Saturday, October 6, 2018
What's in an acronym? Paige Godfrey, Slooh's research director, gave us an overview of the services offered by this online observatory. As of today, Slooh provides access to six telescopes. The majority, 5, are located in the Canary Islands. These include their largest instrument with an aperture of 0.5 meters (20 inch). Another telescope in Chile gives access to the many interesting objects located in the southern sky, and a solar scope equipped with a narrow band H-alpha filter allows observations of the solar chromosphere. By locating their observatories under some of the darkest skies, they facilitate access to high quality observations to individuals who would live in areas that suffer from light pollution (all cities).

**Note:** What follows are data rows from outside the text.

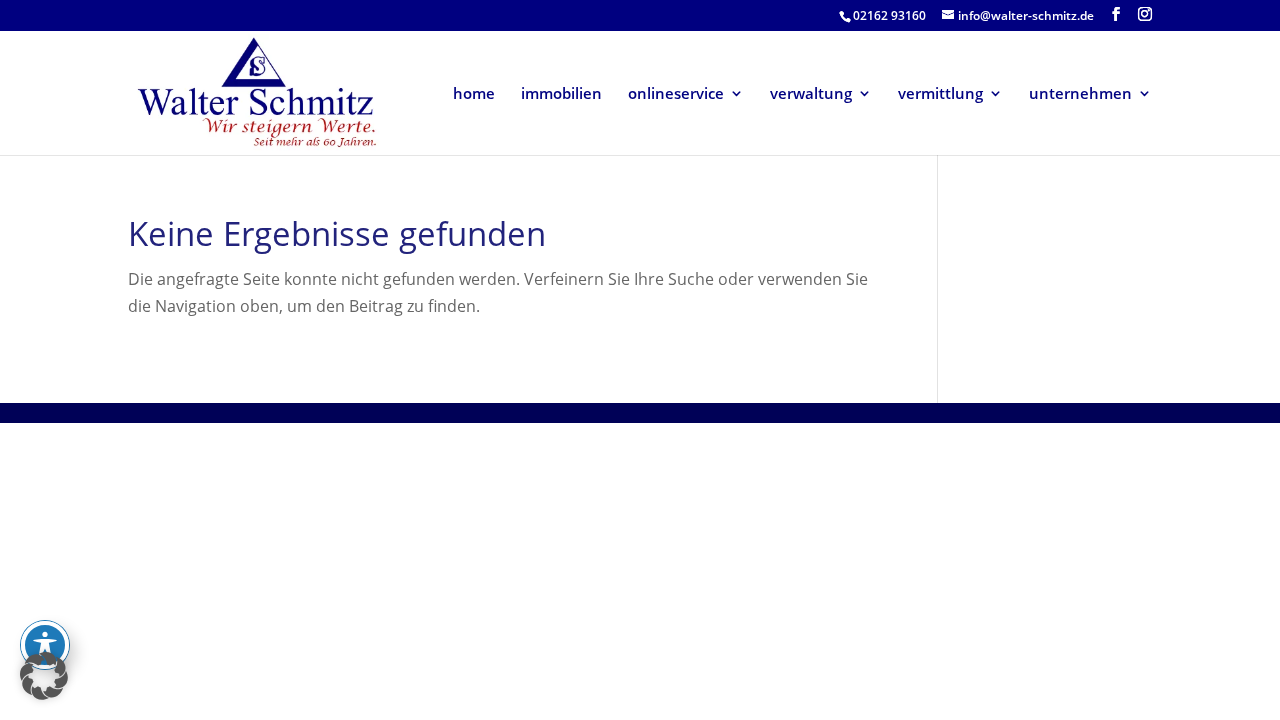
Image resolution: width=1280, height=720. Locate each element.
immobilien (561, 94)
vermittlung (940, 94)
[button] (44, 676)
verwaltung (811, 94)
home (474, 94)
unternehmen (1080, 94)
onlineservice (676, 94)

Individuals can access the data obtained by the cameras attached to Slooh's telescopes. Paige showed some examples of work done by members of their community, from processed images, mosaics and gifs, to discoveries of new comets. Since the processing of astronomical data can have a rather steep learning curve, they're developing materials to make it easy for anyone to get started.
Paige explained how these resources allow schools to incorporate observational astronomy into their curriculum, and they're launching a specific program, AstroLab, with the support of the National Science Foundation.
As an illustrative example of how Astronomy can help answer some of the most fundamental questions we've asked ourselves through history, Paige introduced the use of Drake's equation, a way to quantify the number of communicating civilizations in a given volume, and applied it to the set of stars visible in a typical image taken with one of Slooh's telescopes. Turns out vulcanians may be out there for real!